- Pointing records for screenshots and pages:

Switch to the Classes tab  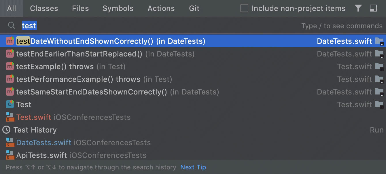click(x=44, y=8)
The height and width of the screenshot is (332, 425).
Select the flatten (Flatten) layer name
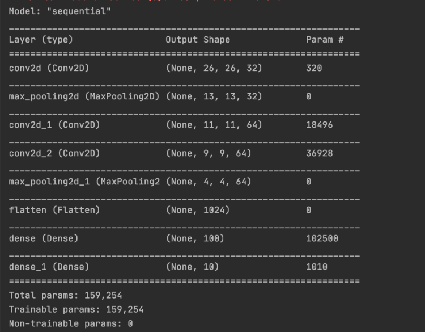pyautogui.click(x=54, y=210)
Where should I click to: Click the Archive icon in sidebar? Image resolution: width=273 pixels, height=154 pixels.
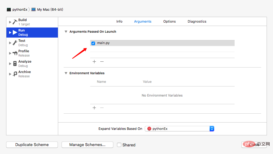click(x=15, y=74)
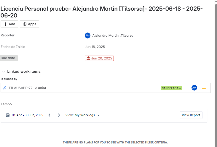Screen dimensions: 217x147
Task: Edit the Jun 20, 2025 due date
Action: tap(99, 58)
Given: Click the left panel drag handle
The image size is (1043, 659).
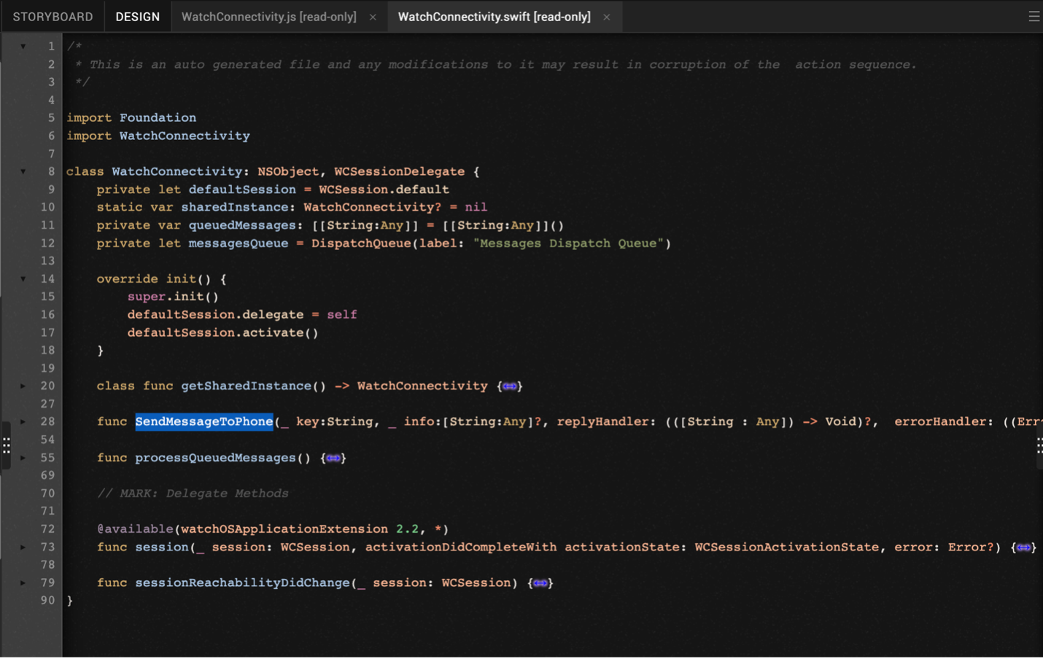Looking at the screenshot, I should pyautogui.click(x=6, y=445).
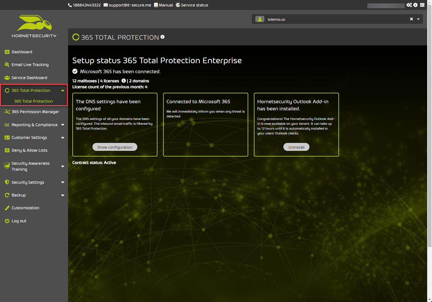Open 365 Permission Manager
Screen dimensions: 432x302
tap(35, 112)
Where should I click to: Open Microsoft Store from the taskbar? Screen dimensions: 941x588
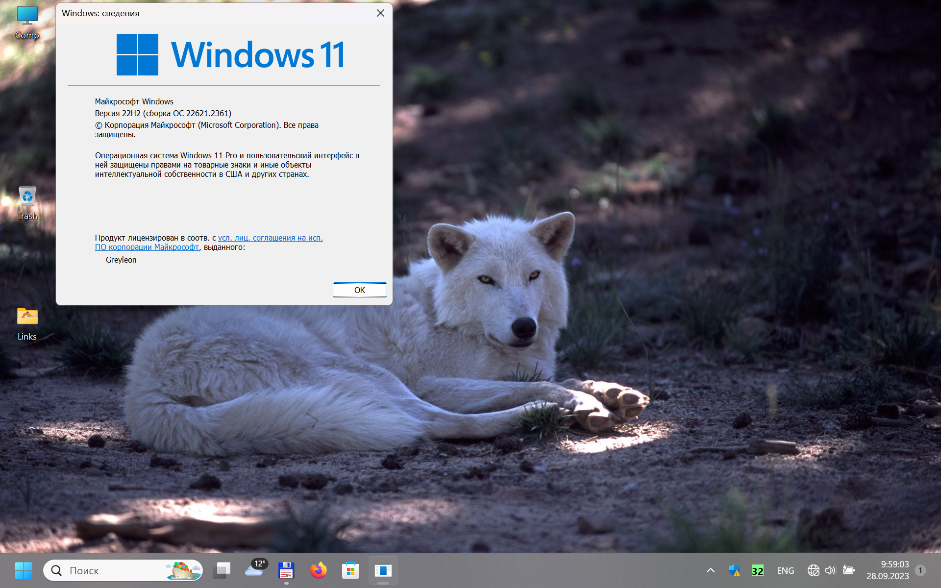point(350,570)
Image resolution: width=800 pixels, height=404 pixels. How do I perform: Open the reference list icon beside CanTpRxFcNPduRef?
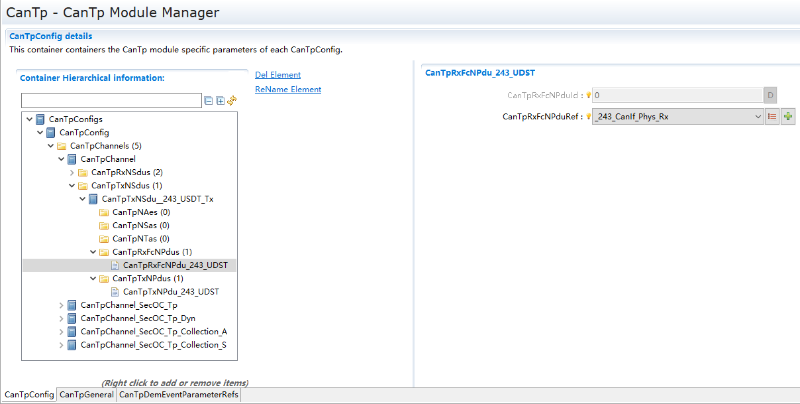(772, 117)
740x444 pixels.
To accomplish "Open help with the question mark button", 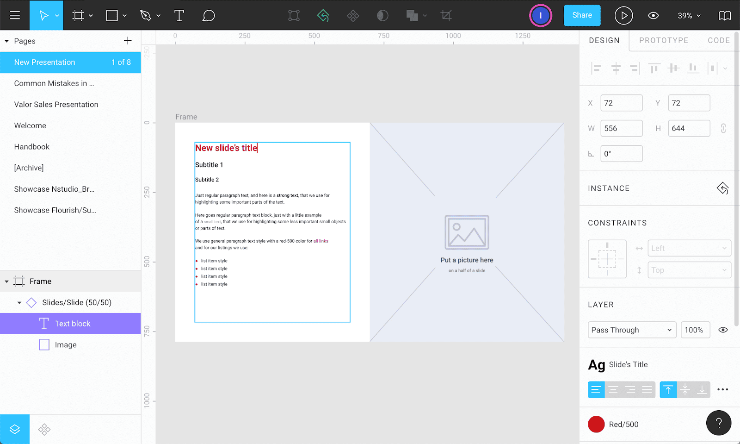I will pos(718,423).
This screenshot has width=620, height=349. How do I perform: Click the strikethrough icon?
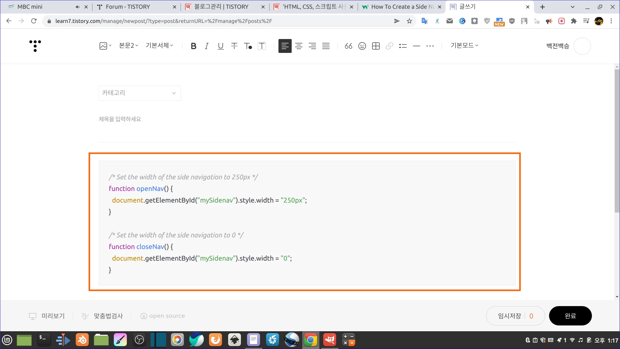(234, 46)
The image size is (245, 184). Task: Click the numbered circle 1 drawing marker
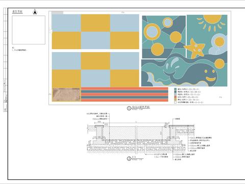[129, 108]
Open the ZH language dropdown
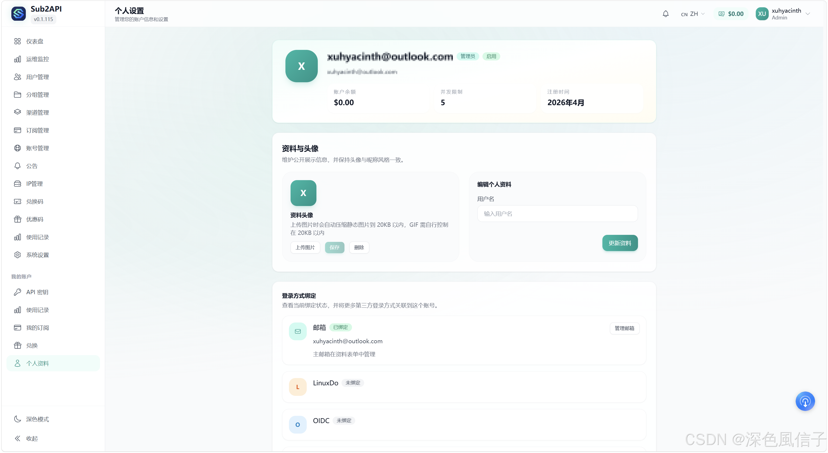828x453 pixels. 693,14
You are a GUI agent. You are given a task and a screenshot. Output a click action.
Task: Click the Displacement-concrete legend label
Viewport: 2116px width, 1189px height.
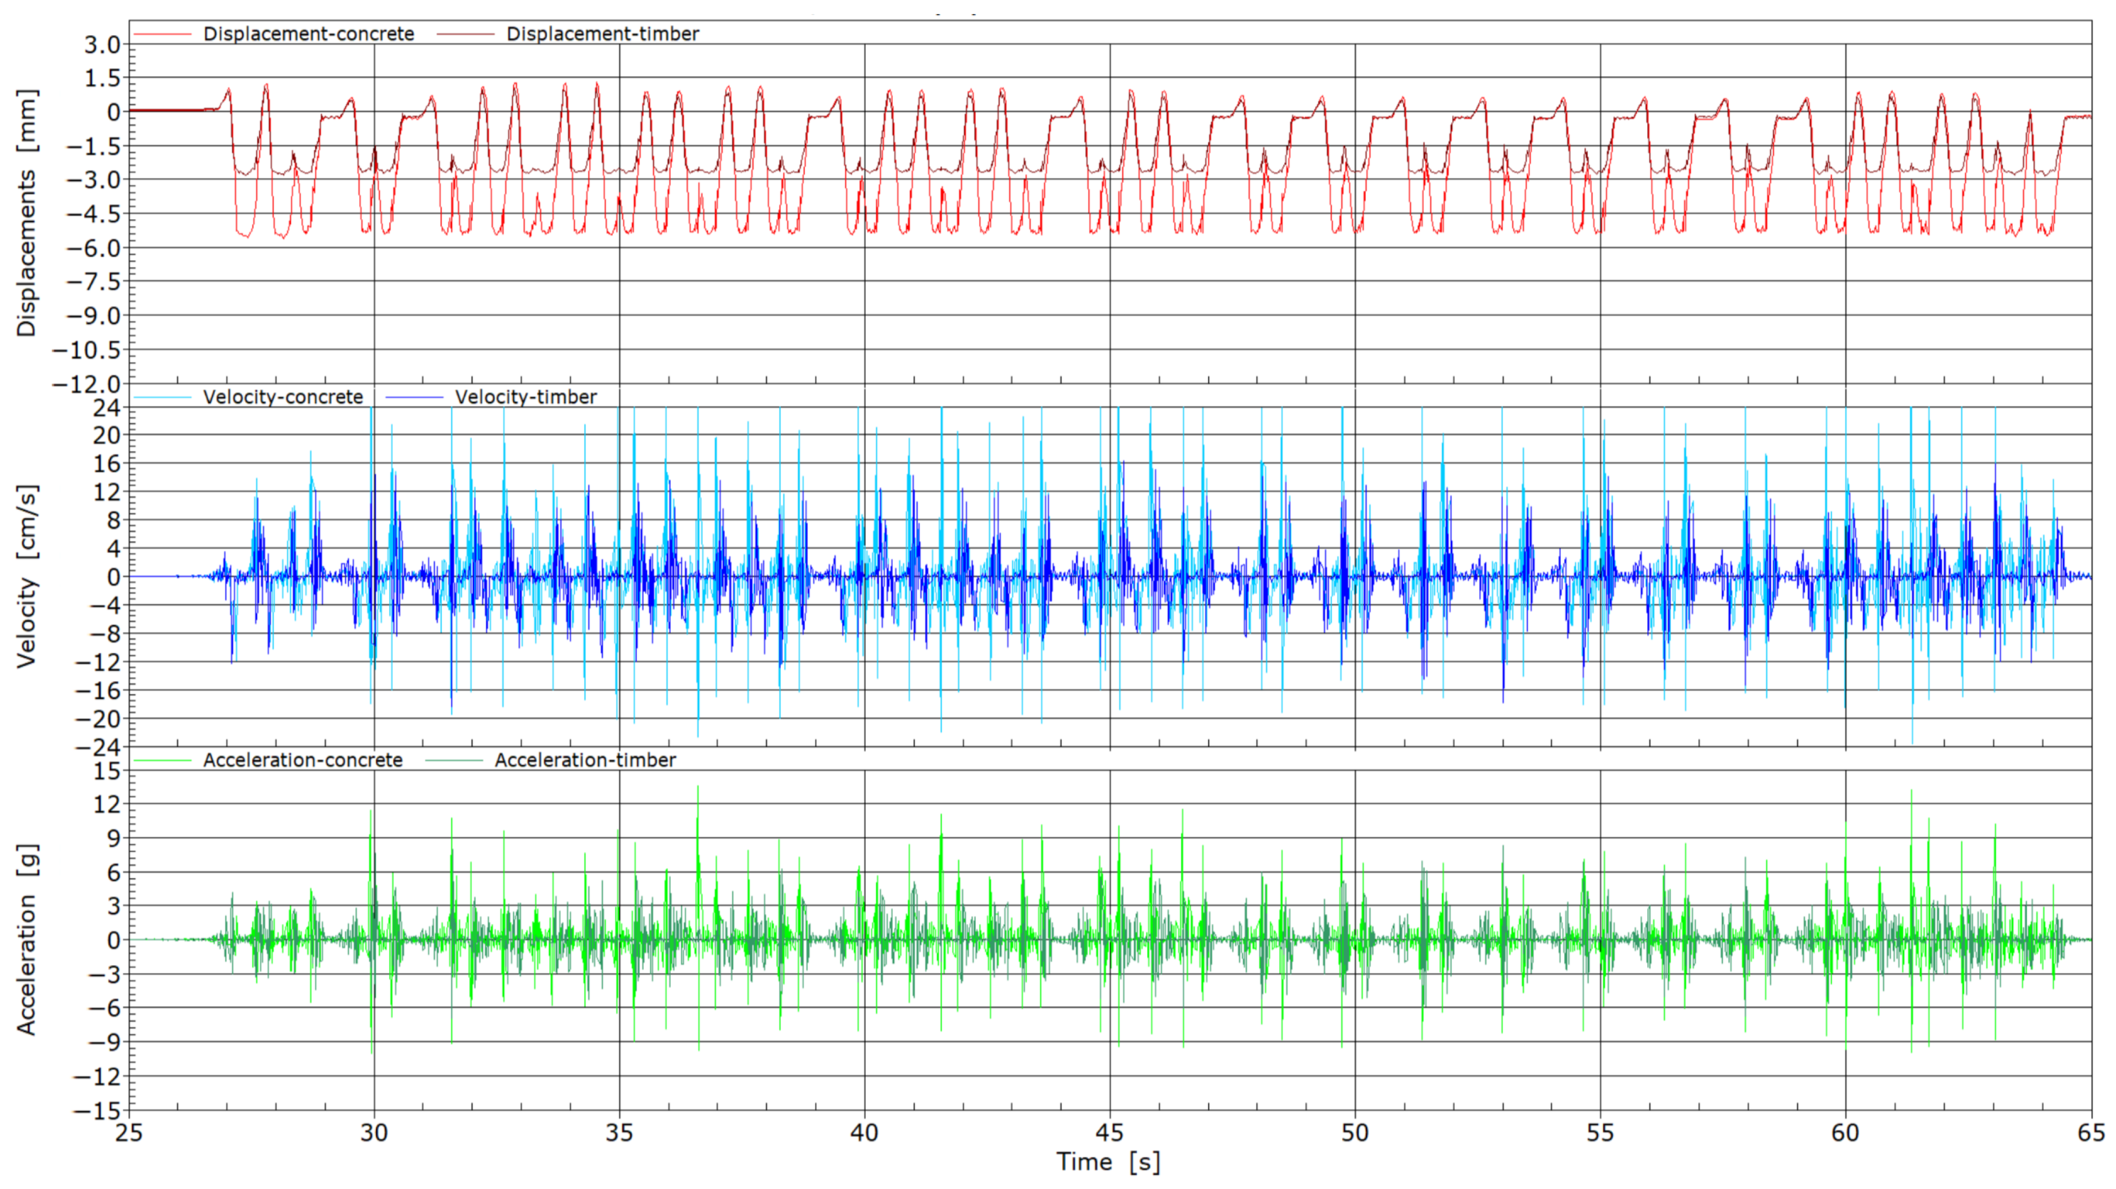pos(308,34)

- AIM:
Work out how many lines of the material above contain the string "resolution", treating uppercase and lowercase as different. Reply with the number alone.

- WRITTEN REPLY:
2